8.3 Methods to improve Maglev performances Ë 285For the pre-load case, the change of the guidance forces was fluctuated. The initial
value was 9.794 N, and the final value was 0.825 N, larger than the initial value. At the
same time, Fig. 8.26b shows the guidance forces variation for the S2 sample moved
across the PMG2. In the no pre-load case, the first and third values were 7.613 and
9.042 N, respectively. Then the guidance forces changed circuitously. The final force
was 9.379 N, 23.2% larger than the initial value. In the pre-load case, the curve could
be divided into three phases: increasing phase, middle phase, and decreasing phase.
The last guidance force was just 0.346 N larger than the initial one.

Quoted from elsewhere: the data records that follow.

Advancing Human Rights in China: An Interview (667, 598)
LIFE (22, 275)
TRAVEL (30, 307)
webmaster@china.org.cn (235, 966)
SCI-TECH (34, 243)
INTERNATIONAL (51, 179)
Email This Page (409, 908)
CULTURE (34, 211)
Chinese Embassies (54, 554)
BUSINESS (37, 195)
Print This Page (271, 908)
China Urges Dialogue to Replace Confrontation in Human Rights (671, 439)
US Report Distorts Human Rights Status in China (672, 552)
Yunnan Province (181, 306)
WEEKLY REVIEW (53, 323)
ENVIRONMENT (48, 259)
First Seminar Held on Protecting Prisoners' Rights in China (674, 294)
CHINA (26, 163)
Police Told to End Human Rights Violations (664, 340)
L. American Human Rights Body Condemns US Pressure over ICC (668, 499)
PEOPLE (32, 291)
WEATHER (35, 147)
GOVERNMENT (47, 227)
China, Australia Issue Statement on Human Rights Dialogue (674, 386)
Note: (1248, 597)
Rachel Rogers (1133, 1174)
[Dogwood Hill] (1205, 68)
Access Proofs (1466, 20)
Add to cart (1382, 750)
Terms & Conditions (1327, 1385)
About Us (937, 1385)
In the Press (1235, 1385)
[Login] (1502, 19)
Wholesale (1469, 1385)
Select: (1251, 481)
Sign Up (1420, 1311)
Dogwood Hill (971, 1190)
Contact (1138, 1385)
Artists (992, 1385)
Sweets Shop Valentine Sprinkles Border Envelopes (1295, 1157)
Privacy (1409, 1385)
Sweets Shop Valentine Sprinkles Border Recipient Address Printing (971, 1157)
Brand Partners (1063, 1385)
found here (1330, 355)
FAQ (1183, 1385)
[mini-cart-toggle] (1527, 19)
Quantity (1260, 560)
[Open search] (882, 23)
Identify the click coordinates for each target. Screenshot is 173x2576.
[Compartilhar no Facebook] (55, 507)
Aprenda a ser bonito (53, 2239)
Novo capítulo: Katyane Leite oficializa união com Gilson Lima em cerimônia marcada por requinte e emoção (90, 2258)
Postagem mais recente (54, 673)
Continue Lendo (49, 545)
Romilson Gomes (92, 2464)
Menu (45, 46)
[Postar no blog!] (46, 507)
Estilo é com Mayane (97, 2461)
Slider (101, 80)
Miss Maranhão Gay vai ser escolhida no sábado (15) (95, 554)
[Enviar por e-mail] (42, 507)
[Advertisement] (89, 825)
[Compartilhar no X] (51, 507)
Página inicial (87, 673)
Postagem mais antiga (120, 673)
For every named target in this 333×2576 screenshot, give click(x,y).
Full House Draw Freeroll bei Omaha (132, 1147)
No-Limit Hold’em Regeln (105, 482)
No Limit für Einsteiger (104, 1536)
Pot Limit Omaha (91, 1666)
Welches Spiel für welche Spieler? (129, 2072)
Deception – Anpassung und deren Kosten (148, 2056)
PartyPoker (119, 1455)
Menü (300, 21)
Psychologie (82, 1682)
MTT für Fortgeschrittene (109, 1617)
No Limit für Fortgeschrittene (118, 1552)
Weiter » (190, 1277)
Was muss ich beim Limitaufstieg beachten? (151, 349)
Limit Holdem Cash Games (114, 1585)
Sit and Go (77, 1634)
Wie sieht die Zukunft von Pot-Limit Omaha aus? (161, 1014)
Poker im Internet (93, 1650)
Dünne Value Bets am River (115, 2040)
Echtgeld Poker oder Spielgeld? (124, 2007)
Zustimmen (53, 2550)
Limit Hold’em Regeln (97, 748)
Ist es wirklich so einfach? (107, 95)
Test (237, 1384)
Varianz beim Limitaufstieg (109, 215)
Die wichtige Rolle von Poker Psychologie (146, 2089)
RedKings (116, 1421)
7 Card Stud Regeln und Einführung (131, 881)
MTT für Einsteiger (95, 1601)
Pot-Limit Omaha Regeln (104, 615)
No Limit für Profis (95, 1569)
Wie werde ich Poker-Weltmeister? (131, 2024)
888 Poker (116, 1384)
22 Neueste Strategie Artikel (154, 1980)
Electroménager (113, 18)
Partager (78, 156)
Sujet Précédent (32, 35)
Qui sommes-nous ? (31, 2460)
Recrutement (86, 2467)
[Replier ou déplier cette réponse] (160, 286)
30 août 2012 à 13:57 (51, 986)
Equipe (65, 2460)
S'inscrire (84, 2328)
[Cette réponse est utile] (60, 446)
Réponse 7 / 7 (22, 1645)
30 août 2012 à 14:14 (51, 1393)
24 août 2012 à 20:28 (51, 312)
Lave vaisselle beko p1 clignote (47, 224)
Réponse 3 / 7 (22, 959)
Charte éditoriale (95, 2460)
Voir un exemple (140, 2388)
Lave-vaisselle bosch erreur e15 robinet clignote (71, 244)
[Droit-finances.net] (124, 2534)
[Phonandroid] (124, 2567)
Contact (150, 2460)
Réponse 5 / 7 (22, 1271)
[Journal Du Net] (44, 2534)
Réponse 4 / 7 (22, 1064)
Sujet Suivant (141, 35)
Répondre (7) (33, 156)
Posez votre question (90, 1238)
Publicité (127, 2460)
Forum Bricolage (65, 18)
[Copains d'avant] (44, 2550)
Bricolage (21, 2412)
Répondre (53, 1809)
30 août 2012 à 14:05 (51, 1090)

By comparison, the guidance forces became larger after the pre-load procedure,
too. The increase ratio was 127.43% for sample S1 and 104.56% for sample S2. At
the same measure height, the guidance forces increased with the decrease of FCH
due to the increase of the trapping magnetic field. After the implementation of the
pre-load method, the HTS bulk trapped more magnetic flux, so the guidance forces
increased, too.
8.3.2Magnetization process
8.3.2.1Pre-magnetization
It is noted that the present HTS Maglev vehicle and related optimization studies 28–34
are conducted under well-recognized field-cooling magnetization (FCM) conditions,
which is a convenient way to realize the stable superconducting levitation. During the
FCM process, the HTS bulk stays in the same magnetic field as the magnetization field.
That is, the applied magnetic field is the magnetization field for the initial levitation
stability. Compared with the best trapped field capability of about 3.5 T at the working
temperature (liquid nitrogen temperature, 77 K), the actual utilization level of the
HTSC material is low and inefficient because the FCM field source is generally from
PM materials. Taking the first manned HTS Maglev test vehicle [5] (see Chapter 6) as
an example, the on-board bulk YBCO trapped only 0.174 T (the maximum magnetic
field density) at the applied 0.243 T PMG surface magnetic field at the 40 mm FCH.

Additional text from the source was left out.